Paixão argentina

Paixão argentina

Tenho preferência por pessoas apaixonadas. Apesar do risco que elas correm, tenho mais gosto por quem se joga à vida do que por quem se limita escondendo seus desejos e prazeres. Por isso, acho que gostei do povo argentino, mesmo sendo argentinos.

Minhas últimas férias passei em Buenos Aires com minha namorada e foram dias de muito prazer e calor. Andei como um peregrino, mais de dez quilômetros por dia conhecendo os cantinhos da cidade. Fomos dos mais populares, como o Teatro Colón e o Obelisco, aos mais locais, como uma loja de discos que escondia um pub de jazz, onde assistimos a uma banda homenagear hollywood. Um achado. 

O que pude reparar de comum em quase todas as experiências que tive por lá foi a paixão. O argentino é um povo apaixonado. E não estou falando só da paixão entre as pessoas nem só das coisas boas da paixão. Refiro-me a todas as paixões possíveis, à comida, à música, ao futebol e também ao mal que a paixão pode provocar. 

Na noite de jazz, o pianista era o maestro da banda. Um grande contador de histórias, apaixonado pela música tanto quanto pela arte de fazer o povo rir. Não havia intervalo desperdiçado. O maestro gastava mais tempo contando histórias que tocando jazz. Um senhor de aproximadamente setenta anos, que ria de tudo que falava, e que em quase tudo que falava provocava risos. Ele também se divertia tocando e empolgava o público assim, escancarado sua paixão pelo que fazia. Foi uma noite riquíssima, como diriam por lá. Saí do pub pensando nisso, que não se faz um espetáculo tão bom sem paixão. 

Também não se faz empanadas gostosas sem estar apaixonado. Os argentinos são bons de empanadas, que são uma mistura do pastel com a empada. Massa bem fofa, recheada de ingredientes que você escolhe: de carne, presunto e queijo, só queijo, frango… Aprovadas. E eles também são bons com as carnes. As parrilladas são um clássico portenho. Fatias de carnes um pouco mais grossas das que costumamos comer, macias e mal passadas. Dava pra sentir a paixão até nas fibras bovinas. E eu, que não gosto tanto de carne, provei e aprovei. Além, eles também fazem massas saborosas, pães como os europeus e cafés muitos bons. 
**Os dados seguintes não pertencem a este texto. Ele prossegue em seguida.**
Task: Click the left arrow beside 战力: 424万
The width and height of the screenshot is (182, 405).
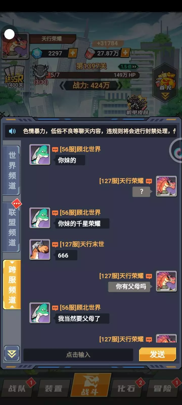Action: [62, 86]
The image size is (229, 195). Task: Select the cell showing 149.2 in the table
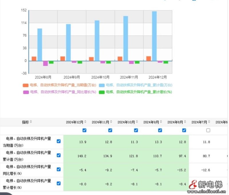[82, 156]
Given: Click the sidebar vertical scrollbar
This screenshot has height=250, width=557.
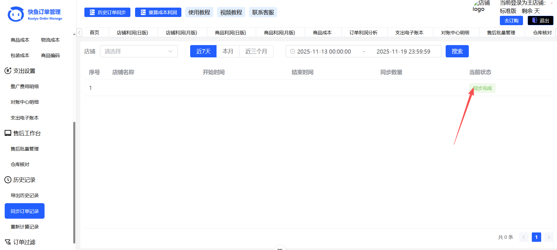Looking at the screenshot, I should tap(74, 181).
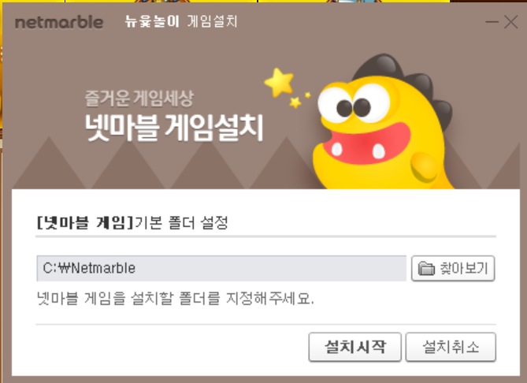Click the [넷마블 게임]기본 폴더 설정 heading
This screenshot has height=383, width=527.
coord(132,222)
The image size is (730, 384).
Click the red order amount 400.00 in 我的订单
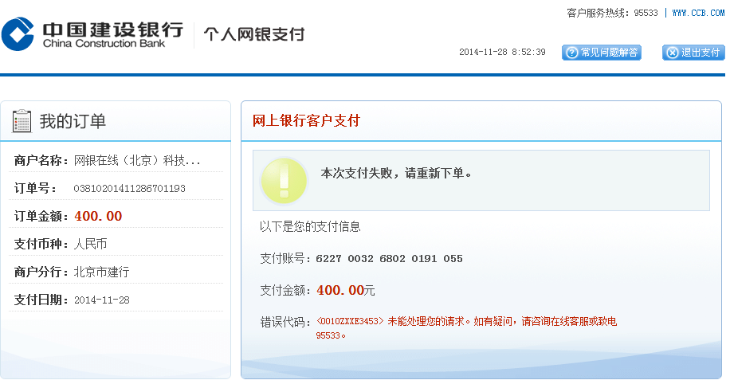[98, 217]
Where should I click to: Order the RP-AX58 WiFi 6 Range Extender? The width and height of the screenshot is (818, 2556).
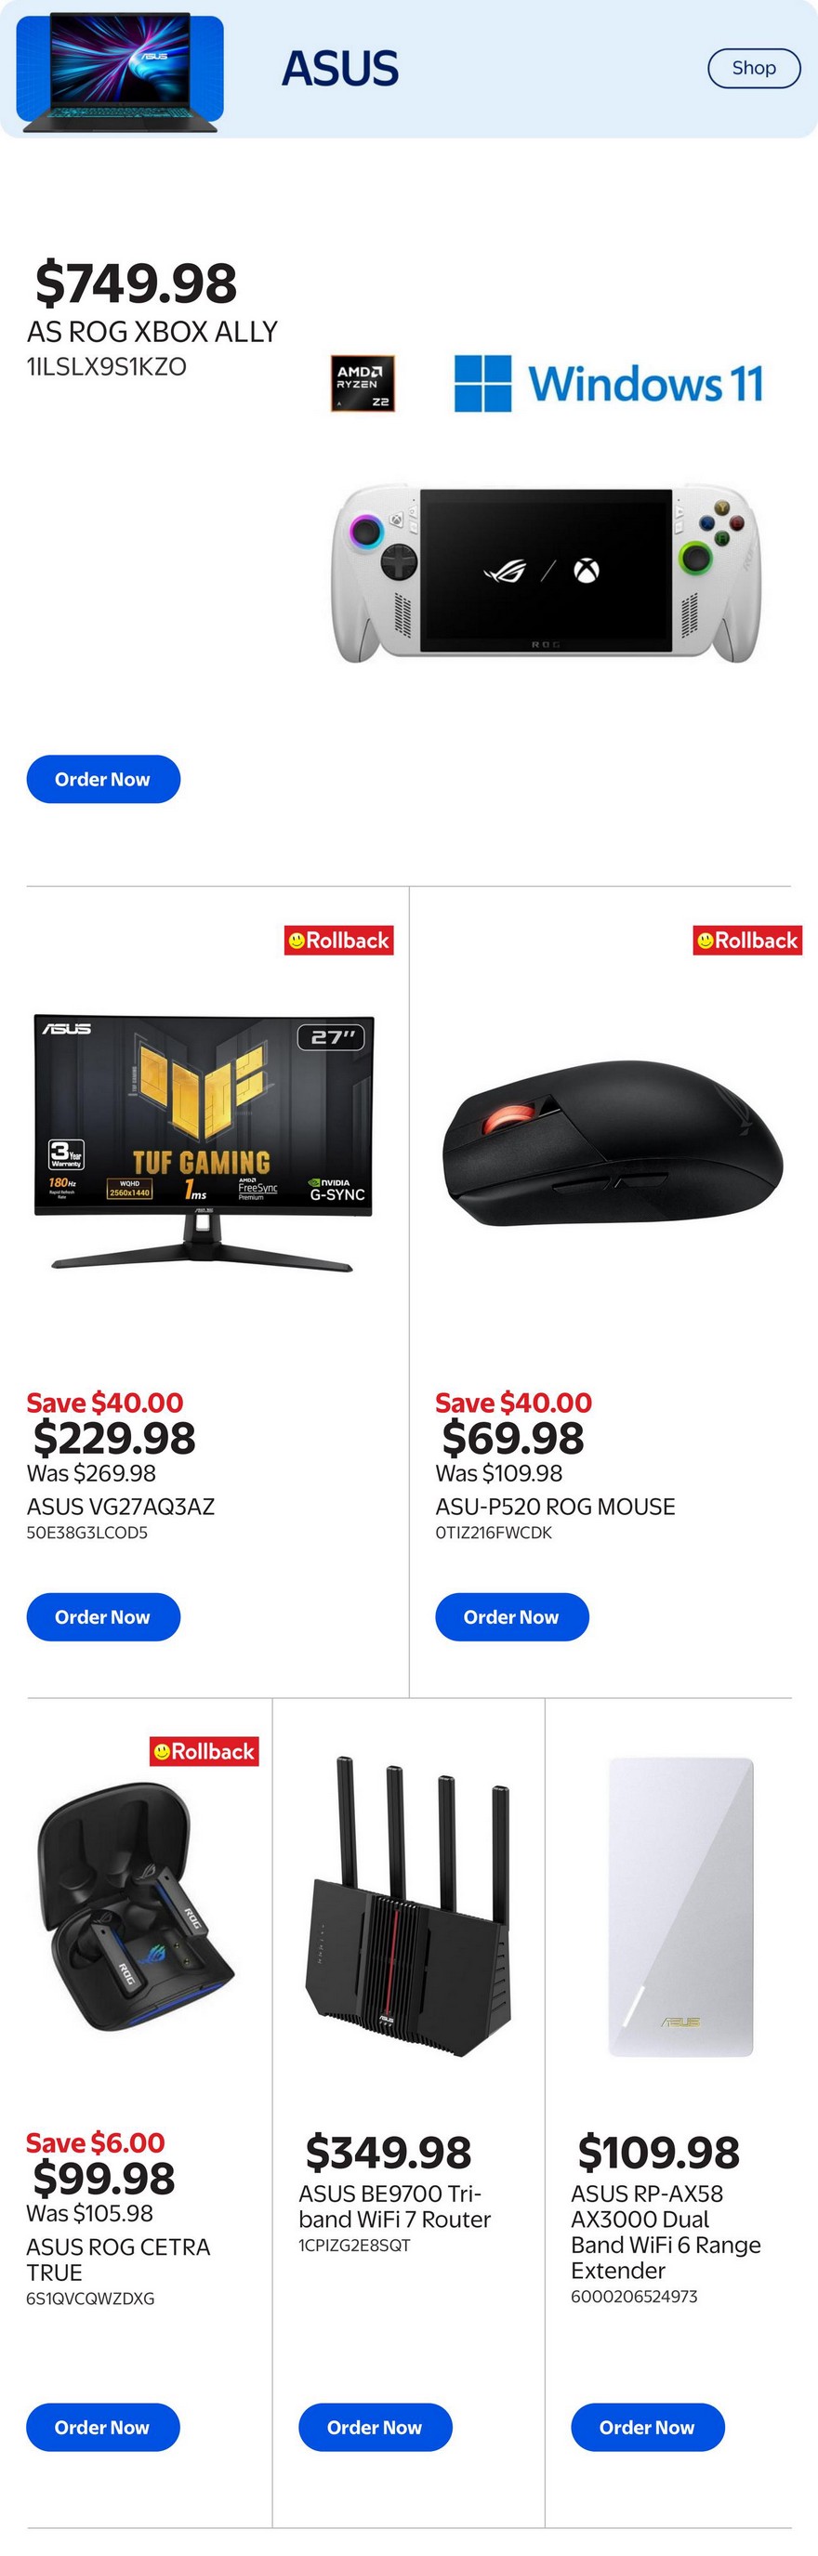coord(647,2427)
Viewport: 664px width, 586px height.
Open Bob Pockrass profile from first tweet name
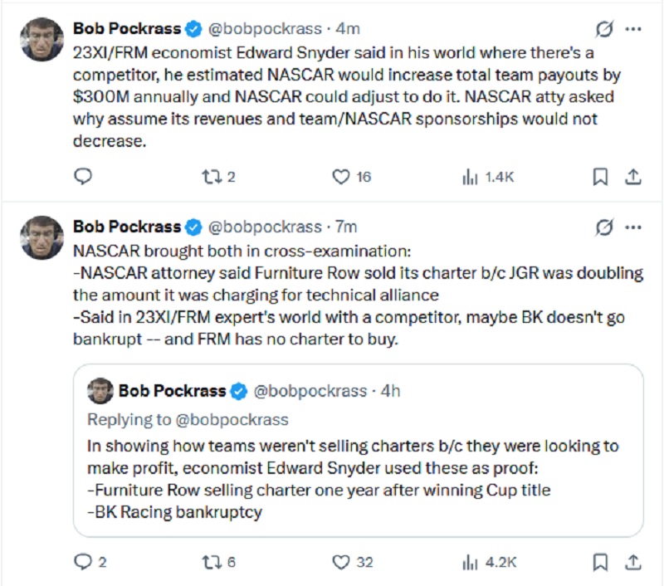127,28
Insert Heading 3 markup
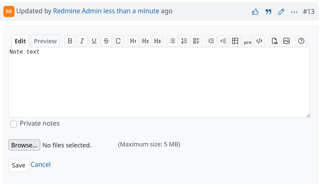 coord(157,41)
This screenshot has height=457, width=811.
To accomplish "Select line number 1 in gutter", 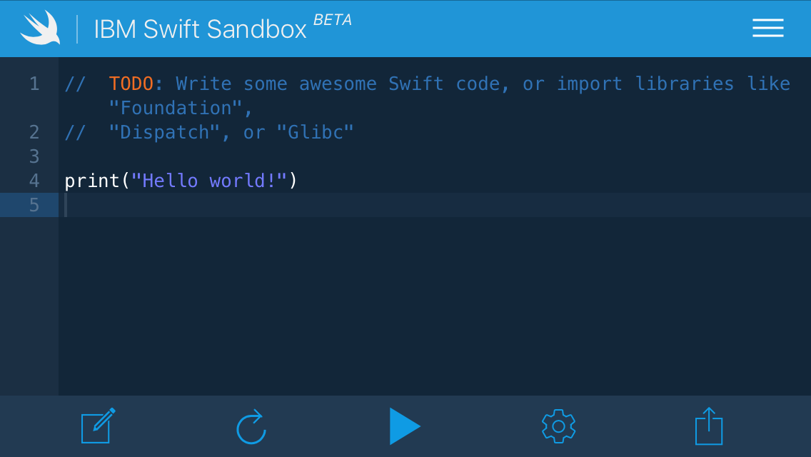I will point(34,84).
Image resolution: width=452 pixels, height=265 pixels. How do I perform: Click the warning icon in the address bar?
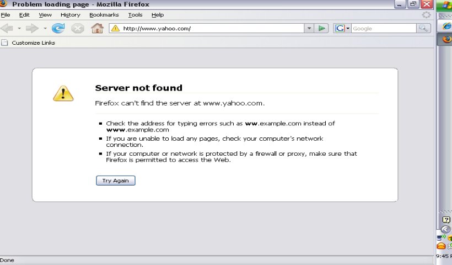(x=115, y=28)
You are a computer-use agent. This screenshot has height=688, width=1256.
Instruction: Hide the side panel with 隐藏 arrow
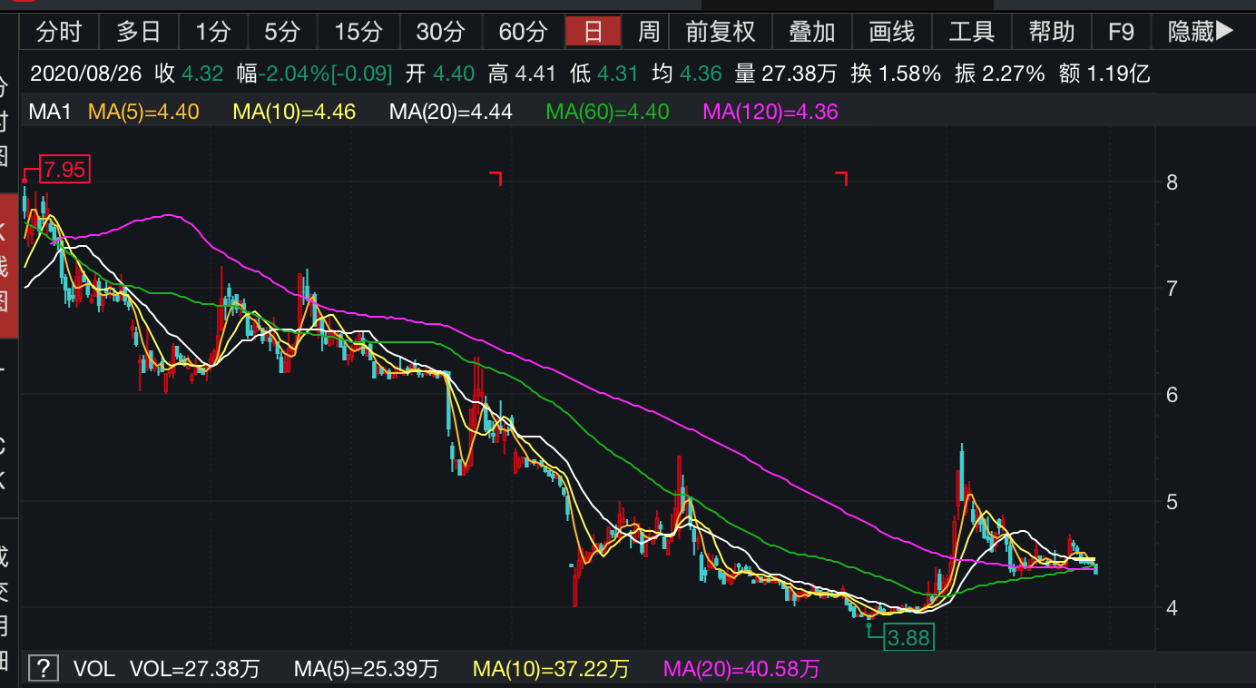coord(1201,33)
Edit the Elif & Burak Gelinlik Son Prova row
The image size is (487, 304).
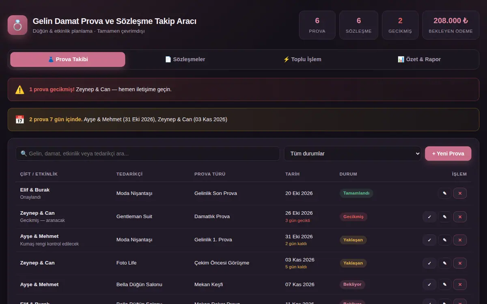444,193

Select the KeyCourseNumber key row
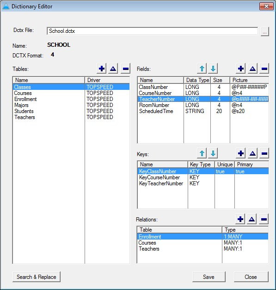(203, 177)
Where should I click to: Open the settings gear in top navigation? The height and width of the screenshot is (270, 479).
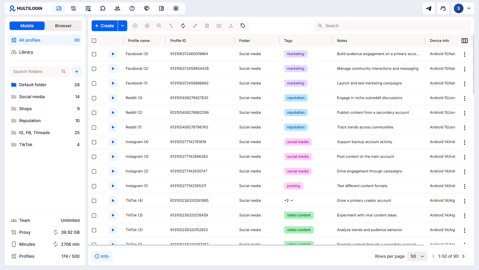(x=176, y=8)
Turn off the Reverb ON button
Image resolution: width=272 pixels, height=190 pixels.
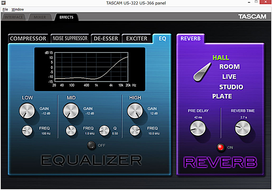click(220, 148)
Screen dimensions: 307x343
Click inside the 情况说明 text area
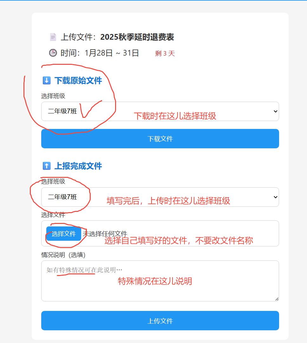160,281
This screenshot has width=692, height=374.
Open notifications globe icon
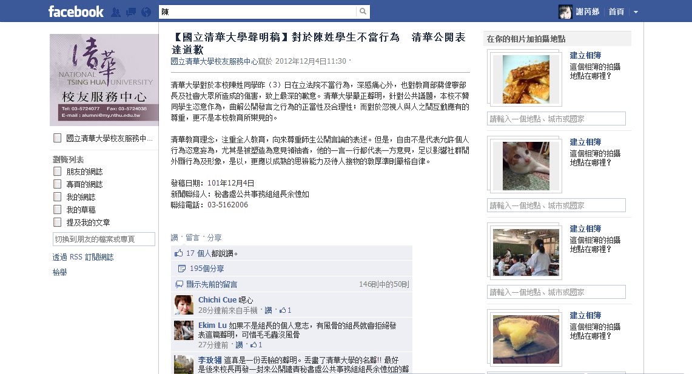coord(146,12)
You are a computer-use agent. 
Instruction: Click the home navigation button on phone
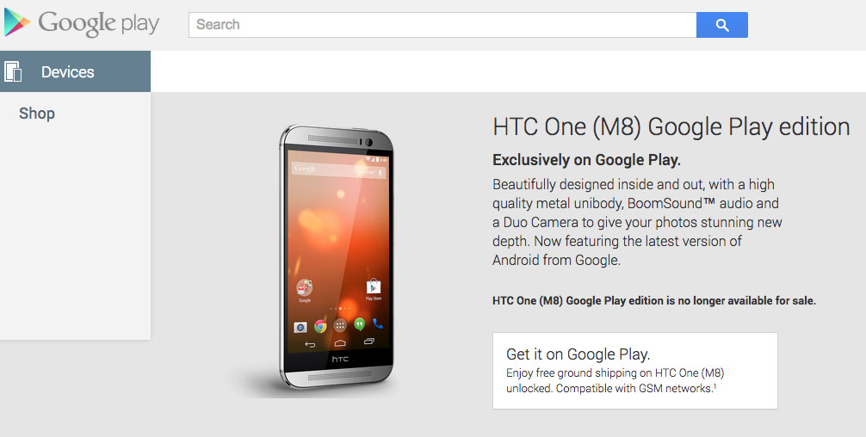[x=340, y=343]
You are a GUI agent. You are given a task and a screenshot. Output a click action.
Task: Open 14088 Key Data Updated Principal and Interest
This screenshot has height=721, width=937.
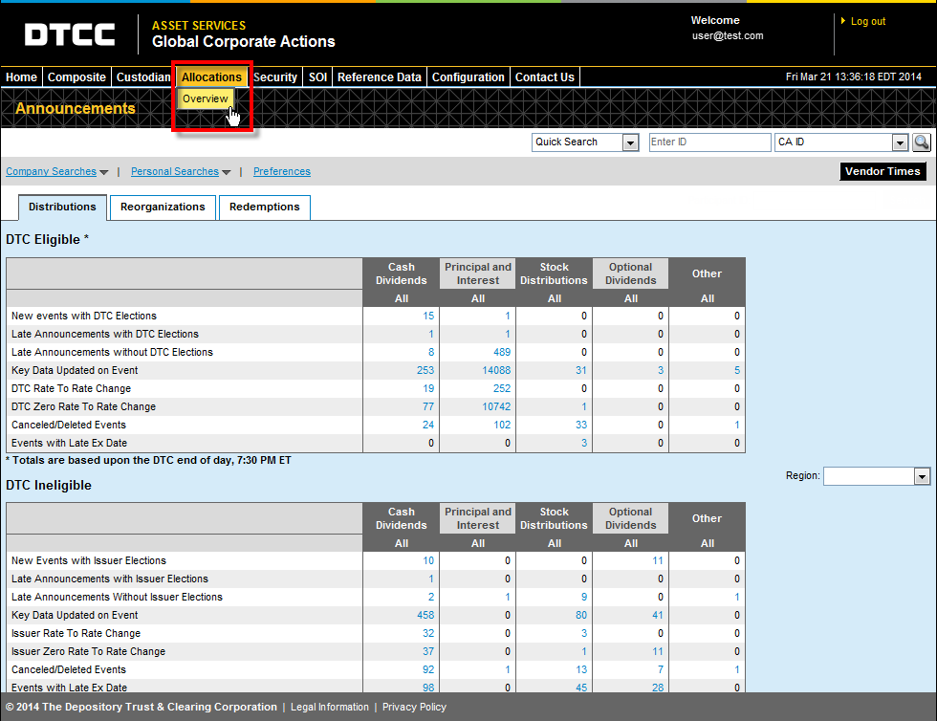pyautogui.click(x=495, y=370)
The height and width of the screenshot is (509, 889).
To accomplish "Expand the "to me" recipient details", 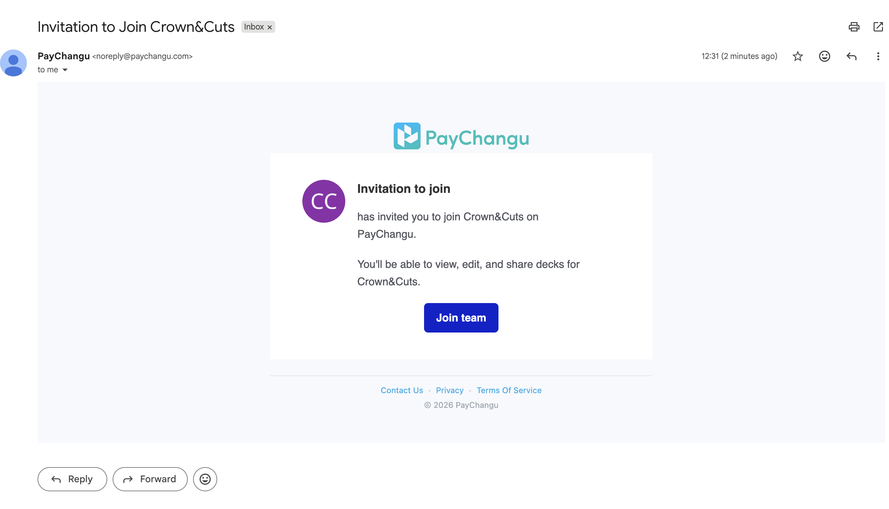I will 65,70.
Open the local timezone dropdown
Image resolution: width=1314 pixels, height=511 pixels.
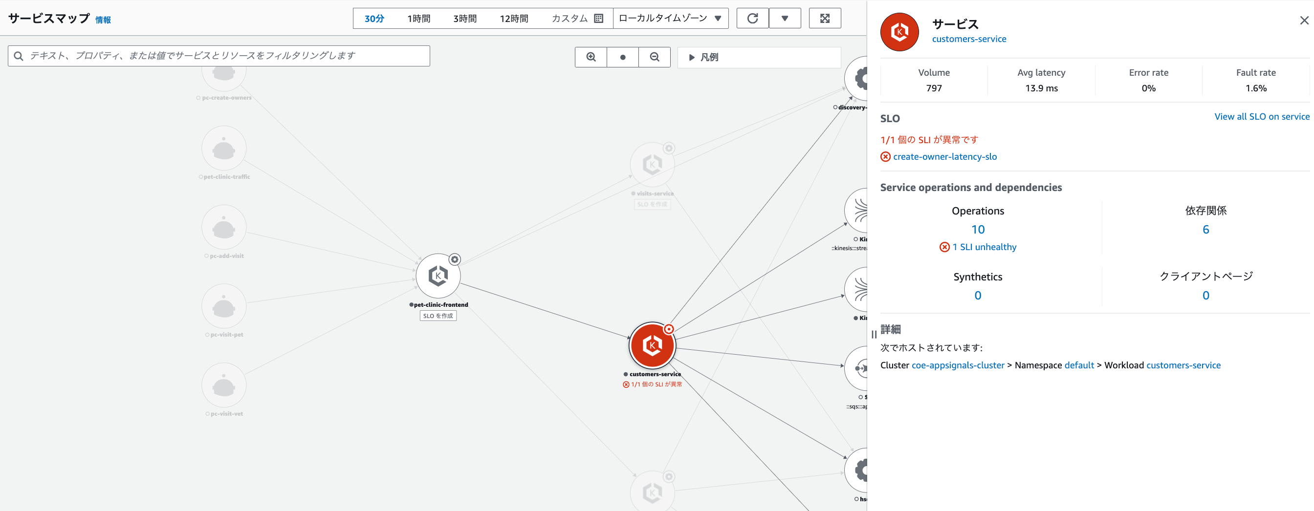click(670, 18)
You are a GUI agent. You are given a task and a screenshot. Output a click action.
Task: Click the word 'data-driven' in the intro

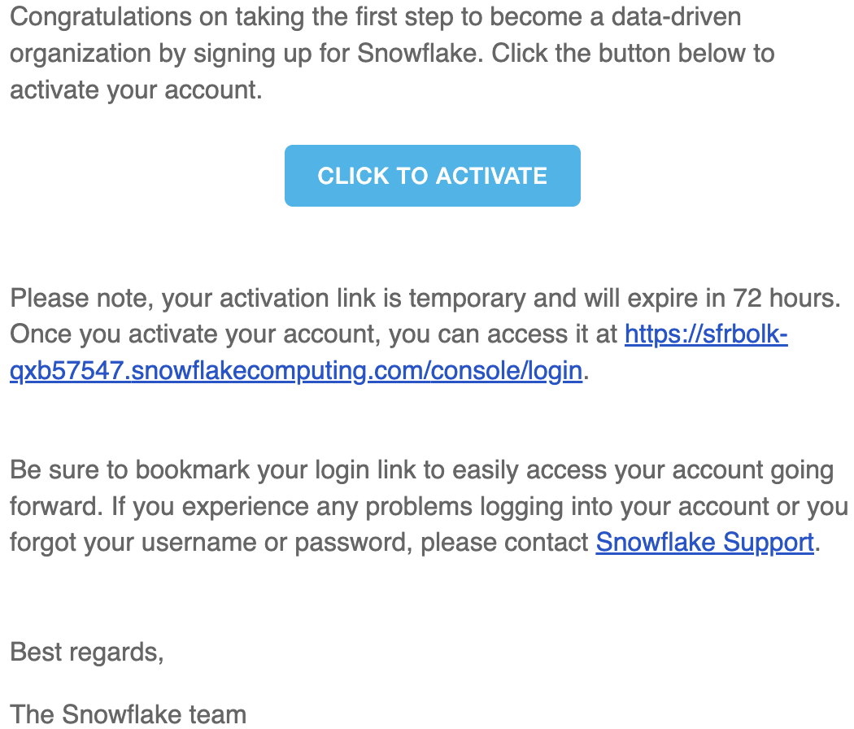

Mas claro, tanta paixão uma hora dá errado. No futebol, os argentinos são conhecidos como catimbeiros. Ou seja, batem e enchem o saco jogando. Apurrinham mesmo a vida de quem joga ou torce contra. Catimba é o que eles mais sabem fazer (vez ou outra ainda fazem um maradona ou um messi, mas não se comparam ao Pelé). Por isso é difícil jogar contra times argentinos sem sair um pouco estropiado. 

Paixão tem disso, deixa a gente cansado e muitas vezes machucado. Mas também sem paixão, um show de jazz seria só mais um show, uma empanada não nos faria gemer, nem o futebol teria graça sem as raivas que nos dá. 

Por isso eu proponho que guardemos o orgulho e sigamos um pouco mais os argentinos. Que nos apaixonemos mais, que façamos mais coisas gostosas, inclusive amar. É a paixão que dá gemidos ao amor. 

Porém, uma dica: jamais concorde com um argentino. Principalmente quando ele disser que o Maradona foi melhor que o Pelé… Jamais!